▶ **The exercise**
Copy the data verbatim from the line containing "This screenshot has width=1334, height=401." through the line containing "point(102,166)", with both of those lines included.

▶ **Dataset records**
_ _ _

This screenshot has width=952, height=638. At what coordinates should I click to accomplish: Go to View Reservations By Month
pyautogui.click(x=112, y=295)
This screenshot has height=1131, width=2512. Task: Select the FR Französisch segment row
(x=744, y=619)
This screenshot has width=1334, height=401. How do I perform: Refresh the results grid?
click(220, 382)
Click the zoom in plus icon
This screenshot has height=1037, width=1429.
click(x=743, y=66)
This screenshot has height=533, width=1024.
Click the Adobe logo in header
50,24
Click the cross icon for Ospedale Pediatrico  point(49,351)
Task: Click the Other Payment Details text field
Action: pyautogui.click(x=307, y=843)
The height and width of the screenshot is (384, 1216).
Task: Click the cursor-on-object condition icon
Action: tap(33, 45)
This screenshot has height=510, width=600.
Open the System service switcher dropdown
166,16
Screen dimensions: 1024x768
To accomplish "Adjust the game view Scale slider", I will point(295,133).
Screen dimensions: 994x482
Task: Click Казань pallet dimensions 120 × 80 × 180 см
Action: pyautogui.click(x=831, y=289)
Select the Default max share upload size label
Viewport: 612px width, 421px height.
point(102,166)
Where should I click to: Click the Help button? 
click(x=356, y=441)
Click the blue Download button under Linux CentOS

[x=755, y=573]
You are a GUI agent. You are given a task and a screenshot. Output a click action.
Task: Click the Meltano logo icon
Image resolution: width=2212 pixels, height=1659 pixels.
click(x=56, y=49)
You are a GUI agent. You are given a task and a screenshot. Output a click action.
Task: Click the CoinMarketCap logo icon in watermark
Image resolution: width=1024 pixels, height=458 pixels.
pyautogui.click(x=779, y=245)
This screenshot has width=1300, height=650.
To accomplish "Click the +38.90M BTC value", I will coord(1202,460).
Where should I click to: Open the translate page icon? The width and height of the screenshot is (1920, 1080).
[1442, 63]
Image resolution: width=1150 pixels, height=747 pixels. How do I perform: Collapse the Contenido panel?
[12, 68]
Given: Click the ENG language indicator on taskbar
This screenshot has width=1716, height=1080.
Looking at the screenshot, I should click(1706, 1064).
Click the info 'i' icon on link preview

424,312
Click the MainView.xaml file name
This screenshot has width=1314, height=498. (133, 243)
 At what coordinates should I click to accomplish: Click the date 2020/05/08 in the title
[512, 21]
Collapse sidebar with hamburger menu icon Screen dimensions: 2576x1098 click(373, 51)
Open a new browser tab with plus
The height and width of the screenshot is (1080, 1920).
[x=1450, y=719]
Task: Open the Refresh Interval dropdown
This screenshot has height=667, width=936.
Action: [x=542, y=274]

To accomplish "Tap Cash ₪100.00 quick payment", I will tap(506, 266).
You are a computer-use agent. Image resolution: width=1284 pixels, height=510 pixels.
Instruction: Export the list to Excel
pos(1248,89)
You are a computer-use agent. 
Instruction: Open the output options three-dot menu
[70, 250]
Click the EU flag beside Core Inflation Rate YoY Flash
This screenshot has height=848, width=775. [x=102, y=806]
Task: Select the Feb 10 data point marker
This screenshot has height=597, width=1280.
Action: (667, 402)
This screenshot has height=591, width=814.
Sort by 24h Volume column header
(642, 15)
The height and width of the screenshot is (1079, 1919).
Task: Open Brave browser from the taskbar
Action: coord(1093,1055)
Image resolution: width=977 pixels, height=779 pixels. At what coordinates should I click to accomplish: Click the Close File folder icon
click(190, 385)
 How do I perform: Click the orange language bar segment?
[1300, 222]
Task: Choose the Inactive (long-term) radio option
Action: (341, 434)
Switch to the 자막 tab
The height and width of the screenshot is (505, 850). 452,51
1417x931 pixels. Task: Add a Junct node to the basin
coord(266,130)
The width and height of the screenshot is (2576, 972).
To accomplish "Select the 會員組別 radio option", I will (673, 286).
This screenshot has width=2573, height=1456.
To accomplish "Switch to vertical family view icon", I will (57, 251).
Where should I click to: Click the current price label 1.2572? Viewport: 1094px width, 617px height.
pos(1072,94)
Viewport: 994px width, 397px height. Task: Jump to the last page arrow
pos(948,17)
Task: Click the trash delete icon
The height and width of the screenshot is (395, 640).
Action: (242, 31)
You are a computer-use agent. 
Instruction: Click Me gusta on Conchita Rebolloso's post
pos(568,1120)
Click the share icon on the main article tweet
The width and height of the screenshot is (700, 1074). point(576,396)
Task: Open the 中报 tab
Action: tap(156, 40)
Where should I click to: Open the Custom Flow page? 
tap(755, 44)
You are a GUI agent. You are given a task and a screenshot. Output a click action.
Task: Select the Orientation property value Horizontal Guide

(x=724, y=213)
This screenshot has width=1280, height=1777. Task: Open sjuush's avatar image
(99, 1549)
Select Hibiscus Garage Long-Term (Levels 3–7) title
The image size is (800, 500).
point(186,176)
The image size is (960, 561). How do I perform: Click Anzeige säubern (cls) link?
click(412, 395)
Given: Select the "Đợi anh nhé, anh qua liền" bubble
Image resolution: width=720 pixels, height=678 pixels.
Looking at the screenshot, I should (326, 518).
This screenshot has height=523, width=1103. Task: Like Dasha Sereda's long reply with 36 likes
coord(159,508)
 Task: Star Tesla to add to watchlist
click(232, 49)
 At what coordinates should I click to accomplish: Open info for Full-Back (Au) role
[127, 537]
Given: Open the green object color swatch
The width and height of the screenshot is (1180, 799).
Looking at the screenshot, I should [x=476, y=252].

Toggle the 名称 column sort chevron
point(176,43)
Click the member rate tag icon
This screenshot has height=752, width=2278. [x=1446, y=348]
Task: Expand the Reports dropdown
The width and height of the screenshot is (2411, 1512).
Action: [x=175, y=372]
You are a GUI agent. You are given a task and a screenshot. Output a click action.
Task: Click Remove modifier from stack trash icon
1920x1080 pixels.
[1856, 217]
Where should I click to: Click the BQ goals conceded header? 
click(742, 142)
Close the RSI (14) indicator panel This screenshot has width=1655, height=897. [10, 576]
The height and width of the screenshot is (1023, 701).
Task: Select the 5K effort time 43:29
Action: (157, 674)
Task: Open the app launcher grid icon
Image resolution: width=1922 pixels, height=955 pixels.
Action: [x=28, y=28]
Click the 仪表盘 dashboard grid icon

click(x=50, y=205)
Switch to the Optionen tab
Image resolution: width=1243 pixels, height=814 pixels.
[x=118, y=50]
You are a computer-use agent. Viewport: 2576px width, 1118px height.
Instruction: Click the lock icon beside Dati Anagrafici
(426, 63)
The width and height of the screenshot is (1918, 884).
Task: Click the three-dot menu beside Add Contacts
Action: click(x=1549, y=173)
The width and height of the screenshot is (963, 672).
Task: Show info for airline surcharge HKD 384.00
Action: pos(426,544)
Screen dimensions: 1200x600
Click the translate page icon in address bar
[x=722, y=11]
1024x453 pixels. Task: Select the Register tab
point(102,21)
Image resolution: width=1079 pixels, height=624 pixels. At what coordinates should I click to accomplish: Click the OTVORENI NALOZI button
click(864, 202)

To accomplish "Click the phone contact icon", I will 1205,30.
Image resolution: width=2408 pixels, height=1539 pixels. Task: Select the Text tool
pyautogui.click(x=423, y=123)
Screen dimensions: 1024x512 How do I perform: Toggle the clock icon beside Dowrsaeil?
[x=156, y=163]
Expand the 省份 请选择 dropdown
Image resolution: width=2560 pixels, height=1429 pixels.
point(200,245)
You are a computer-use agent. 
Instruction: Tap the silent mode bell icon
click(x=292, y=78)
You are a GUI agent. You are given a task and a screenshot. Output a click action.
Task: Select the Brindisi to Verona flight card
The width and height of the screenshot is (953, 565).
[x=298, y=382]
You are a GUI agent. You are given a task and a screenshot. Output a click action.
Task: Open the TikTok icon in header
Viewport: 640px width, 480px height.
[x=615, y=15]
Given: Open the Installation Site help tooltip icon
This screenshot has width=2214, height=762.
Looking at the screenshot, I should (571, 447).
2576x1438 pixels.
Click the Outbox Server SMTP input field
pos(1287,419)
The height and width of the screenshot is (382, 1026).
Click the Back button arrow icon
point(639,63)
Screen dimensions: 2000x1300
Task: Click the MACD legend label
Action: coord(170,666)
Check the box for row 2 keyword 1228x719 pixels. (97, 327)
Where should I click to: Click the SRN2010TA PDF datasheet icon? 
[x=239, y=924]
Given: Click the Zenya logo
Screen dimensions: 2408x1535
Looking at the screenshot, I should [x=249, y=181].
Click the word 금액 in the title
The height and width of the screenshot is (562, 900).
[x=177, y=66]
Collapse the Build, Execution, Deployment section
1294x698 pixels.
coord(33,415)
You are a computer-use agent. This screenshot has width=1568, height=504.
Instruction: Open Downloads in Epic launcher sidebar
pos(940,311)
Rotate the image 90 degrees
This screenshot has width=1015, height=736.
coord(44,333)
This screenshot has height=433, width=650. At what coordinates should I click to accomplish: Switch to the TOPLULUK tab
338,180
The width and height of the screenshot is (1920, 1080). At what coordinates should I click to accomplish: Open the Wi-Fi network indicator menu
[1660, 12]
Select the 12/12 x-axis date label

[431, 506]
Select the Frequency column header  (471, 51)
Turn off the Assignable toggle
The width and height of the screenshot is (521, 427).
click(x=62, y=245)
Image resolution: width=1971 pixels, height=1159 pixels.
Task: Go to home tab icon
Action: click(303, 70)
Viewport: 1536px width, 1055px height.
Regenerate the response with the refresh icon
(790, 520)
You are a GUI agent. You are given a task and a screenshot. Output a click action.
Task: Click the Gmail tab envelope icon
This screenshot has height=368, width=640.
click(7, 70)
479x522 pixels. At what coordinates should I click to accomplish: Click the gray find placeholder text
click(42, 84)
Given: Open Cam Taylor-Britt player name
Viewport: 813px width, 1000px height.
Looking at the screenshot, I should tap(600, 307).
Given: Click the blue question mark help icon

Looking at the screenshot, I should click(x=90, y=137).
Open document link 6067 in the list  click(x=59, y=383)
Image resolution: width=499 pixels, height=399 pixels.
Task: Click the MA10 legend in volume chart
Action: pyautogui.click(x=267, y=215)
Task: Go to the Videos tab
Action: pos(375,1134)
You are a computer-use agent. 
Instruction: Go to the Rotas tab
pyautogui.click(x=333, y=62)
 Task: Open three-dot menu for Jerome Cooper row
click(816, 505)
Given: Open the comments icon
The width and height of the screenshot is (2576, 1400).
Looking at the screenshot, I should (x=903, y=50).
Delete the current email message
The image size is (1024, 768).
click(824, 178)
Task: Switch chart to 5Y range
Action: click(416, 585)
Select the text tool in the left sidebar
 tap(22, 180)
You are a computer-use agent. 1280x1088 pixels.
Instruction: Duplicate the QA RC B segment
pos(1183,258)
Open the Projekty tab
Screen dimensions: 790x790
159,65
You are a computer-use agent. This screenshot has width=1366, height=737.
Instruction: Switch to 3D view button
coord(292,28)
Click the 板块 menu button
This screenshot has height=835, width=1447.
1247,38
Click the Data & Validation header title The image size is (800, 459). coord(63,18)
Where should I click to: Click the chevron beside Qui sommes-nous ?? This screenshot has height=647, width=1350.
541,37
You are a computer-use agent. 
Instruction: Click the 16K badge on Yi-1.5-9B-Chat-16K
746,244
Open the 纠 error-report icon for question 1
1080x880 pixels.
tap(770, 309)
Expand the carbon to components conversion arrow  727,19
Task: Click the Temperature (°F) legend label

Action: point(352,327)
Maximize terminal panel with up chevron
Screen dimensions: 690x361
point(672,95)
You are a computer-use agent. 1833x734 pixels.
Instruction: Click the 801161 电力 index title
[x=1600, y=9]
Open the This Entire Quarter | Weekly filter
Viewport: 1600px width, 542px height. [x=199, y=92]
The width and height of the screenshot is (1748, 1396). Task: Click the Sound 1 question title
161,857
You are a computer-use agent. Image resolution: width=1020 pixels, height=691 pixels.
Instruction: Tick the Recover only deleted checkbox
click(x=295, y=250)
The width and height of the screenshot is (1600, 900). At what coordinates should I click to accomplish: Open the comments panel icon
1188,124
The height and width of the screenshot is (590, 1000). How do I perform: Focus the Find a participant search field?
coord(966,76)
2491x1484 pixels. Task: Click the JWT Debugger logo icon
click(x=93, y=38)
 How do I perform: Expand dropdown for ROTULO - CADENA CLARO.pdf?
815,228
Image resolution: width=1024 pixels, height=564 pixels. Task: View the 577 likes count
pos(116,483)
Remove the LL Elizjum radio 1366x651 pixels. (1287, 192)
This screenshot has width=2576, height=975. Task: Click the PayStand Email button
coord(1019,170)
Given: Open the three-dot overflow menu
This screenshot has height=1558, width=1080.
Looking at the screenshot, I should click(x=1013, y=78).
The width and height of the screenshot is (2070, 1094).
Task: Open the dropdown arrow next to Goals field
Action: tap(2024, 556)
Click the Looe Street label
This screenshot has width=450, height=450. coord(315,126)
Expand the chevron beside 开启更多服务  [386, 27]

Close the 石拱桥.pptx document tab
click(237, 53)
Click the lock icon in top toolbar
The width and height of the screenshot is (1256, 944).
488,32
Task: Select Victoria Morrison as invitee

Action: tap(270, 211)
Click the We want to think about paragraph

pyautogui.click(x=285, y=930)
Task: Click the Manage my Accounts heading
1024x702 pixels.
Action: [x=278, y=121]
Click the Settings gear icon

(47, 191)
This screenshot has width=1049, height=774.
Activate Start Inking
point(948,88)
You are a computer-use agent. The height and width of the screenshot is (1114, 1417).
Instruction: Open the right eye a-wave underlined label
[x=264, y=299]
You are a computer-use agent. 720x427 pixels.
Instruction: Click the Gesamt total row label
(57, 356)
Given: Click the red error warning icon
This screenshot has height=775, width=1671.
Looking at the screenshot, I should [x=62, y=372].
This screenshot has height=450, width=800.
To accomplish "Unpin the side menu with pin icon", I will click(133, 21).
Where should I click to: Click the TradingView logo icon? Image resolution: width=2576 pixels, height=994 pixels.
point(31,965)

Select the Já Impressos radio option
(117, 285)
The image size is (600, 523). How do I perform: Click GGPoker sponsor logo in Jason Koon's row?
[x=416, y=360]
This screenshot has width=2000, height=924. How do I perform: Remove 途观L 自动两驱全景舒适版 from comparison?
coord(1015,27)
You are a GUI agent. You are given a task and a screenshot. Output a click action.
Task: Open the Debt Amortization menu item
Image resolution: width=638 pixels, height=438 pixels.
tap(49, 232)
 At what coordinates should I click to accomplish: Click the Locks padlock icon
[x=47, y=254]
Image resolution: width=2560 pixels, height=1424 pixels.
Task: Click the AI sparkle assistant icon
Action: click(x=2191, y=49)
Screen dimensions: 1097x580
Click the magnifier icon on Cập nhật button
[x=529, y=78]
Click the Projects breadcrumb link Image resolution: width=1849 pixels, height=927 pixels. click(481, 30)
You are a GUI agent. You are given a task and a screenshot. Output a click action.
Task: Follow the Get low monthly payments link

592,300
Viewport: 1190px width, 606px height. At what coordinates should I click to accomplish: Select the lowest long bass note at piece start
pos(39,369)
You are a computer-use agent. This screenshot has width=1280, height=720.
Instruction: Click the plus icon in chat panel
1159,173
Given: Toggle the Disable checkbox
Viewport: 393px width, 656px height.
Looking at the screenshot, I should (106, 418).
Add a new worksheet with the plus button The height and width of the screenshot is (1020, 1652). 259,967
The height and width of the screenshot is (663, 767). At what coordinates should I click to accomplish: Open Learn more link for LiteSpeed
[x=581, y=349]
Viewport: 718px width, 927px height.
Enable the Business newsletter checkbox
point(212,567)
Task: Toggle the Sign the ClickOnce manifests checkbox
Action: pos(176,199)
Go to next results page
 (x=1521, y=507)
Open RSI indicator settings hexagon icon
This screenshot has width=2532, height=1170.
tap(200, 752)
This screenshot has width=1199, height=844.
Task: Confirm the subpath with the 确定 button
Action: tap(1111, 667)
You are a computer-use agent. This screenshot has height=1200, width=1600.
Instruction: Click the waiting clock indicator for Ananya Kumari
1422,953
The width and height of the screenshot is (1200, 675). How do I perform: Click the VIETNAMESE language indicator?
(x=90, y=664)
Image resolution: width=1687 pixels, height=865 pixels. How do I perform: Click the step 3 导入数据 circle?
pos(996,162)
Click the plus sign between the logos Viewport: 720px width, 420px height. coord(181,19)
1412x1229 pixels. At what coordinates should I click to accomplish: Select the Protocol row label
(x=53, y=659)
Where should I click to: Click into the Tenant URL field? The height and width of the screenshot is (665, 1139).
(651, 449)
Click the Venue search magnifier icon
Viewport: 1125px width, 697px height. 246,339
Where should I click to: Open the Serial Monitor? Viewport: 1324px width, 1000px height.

_ _ _

▶ **Solution to this problem**
This screenshot has width=1334, height=401. How do I perform: Refresh the results grid?
click(220, 382)
Click the zoom in plus icon
This screenshot has height=1037, width=1429.
click(x=743, y=66)
This screenshot has height=533, width=1024.
Click the Adobe logo in header
50,24
Click the cross icon for Ospedale Pediatrico  point(49,351)
Task: Click the Other Payment Details text field
Action: pyautogui.click(x=307, y=843)
The height and width of the screenshot is (384, 1216).
Task: Click the cursor-on-object condition icon
Action: tap(33, 45)
This screenshot has height=510, width=600.
Open the System service switcher dropdown
166,16
Screen dimensions: 1024x768
To accomplish "Adjust the game view Scale slider", I will point(295,133).
Screen dimensions: 994x482
Task: Click Казань pallet dimensions 120 × 80 × 180 см
Action: pyautogui.click(x=831, y=289)
Select the Default max share upload size label
Viewport: 612px width, 421px height.
point(102,166)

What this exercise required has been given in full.